Log:	start drafting an intro very slowly

diff --git a/talk/iwtc11/paper.tex b/talk/iwtc11/paper.tex
--- a/talk/iwtc11/paper.tex
+++ b/talk/iwtc11/paper.tex
@@ -134,7 +134,33 @@
 
 \section{Introduction}
 
-The text of the paper begins here.
+One of the advantages that tracing JIT compilers have above traditional tracing
+JITs is that their optimizers are much easier to write. Because a tracing JIT
+produces only linear pieces of code without control flow joins, many
+optimization passes on traces can have a very simple structure. They often
+consist of one forward pass through the trace, discarding and replacing
+operations in the trace by simpler ones as they walk along it. This makes
+optimization of traces be very similar to symbolic execution. Many
+difficult problems in traditional optimizers become tractable if the optimizer
+does not need to deal with control flow merges.
+
+One disadvantage of this simplicity is that such simple forward-passing
+optimizers ignore the only bit of control flow they have available, which is
+the fact that most traces actually represent loops. Making use of this
+information is necessary to perform such optimizations as loop-invariant code
+motion or optimizations that improve across several iterations of the loop.
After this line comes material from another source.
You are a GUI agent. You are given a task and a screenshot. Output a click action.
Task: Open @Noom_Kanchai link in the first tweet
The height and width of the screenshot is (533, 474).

+Having to deal with this property of traces makes optimizers immediately more
+complex, as a more global view of a trace needs to be considered when
+optimizing.
+
+In this paper we want to address this problem by proposing a simple scheme that
+makes it possible to turn simple optimizations using one forward pass into
+optimizations that can do loop invariant code motion and similar loop-aware
+improvements. Using this scheme one does not need to change the underlying
+optimization much to get these advantages.
+
+
+XXX "bridge" is not a standard term
 
 \subsection{Running Example}
 \label{sub:example}
@@ -263,8 +289,8 @@
     \item \lstinline{new} creates a new object.
     \item \lstinline{get} reads an attribute of an object.
     \item \lstinline{set} writes to an attribute of an object.
-    \item \lstinline{guard_class} is a precise type check and precedes an
-    (inlined) method call and is followed by the trace of the called method.
+    \item \lstinline{guard_class} is a precise type check. It typically precedes
+    an (inlined) method call and is followed by the trace of the called method.
     \item \lstinline{guard_true} checks that a boolean is true.